Jugendproteste nach Unfällen: Verlorene Zukunft
Zwei junge Menschen sind in Italien bei Praktika gestorben. Schüler:innen protestieren. Das ist verständlich, die Problemlage ist allerdings komplex.
Lorenzo Parelli hatte keine Chance. Das von oben herabstürzende Doppel-T-Eisen, 150 Kilo schwer, traf ihn direkt am Kopf. Am Unfallort, in einer Metallbaufirma in der norditalienischen Provinz Udine, konnten die herbeigeeilten Sanitäter nur noch den Tod des 18-Jährigen feststellen. Jener Freitag im Januar war, so berichteten es Italiens Medien, der letzte Tag im Praktikum des jungen Mannes.

• **Vorliegende Angaben**
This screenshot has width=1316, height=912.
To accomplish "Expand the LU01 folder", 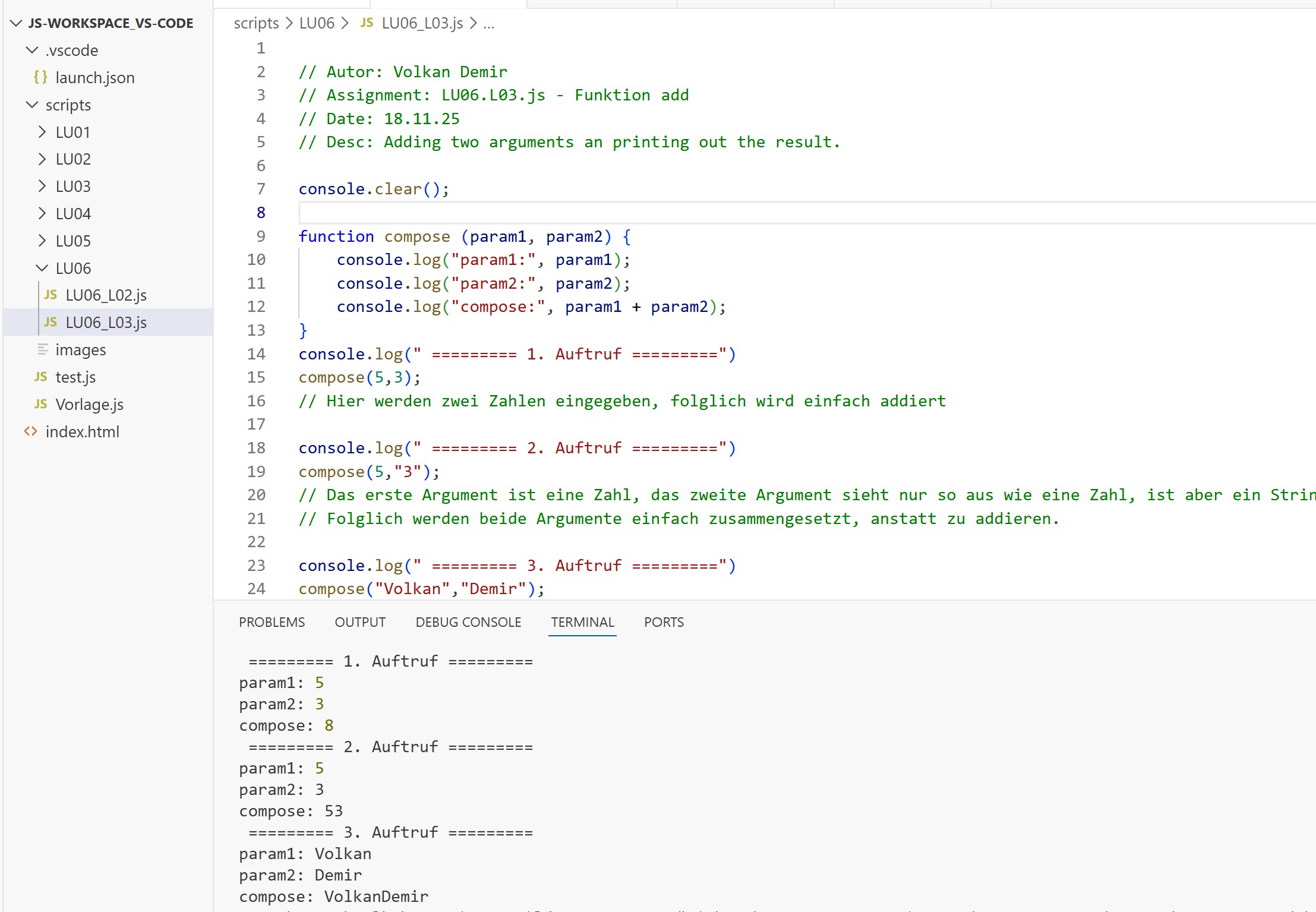I will tap(42, 132).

• **Die Aufgaben**
1. Wie schwer war laut dem Text über die Jugendproteste in Italien das Doppel-T-Eisen, das Lorenzo Parelli getroffen hat?
2. Schreib den Text über die Jugendproteste in Italien nach seinem letzten Satz weiter.

• **Antworten zur Übung**
1. 150 Kilo.

2.
Auch Giuseppe Lenoci hatte keine Chance. Er saß auf dem Beifahrersitz des Lieferwagens einer Firma für Heiz- und Klimatechnik in Fermo, an Italiens Adriaküste. Als das Fahrzeug am letzten Montag auf der Rückfahrt von einem Kundeneinsatz von der Straße abkam und gegen einen Baum prallte, wurde es auf der Beifahrerseite völlig zerquetscht – der 16-Jährige starb noch am Unfallort.
Eines eint diese beiden tragischen Fälle: Weder Lorenzo noch Giuseppe gehörten zum regulären Personalstamm der Firmen, als sie während der Arbeitszeit den Tod fanden. Sie absolvierten Praktika, die Teil ihrer Ausbildung waren.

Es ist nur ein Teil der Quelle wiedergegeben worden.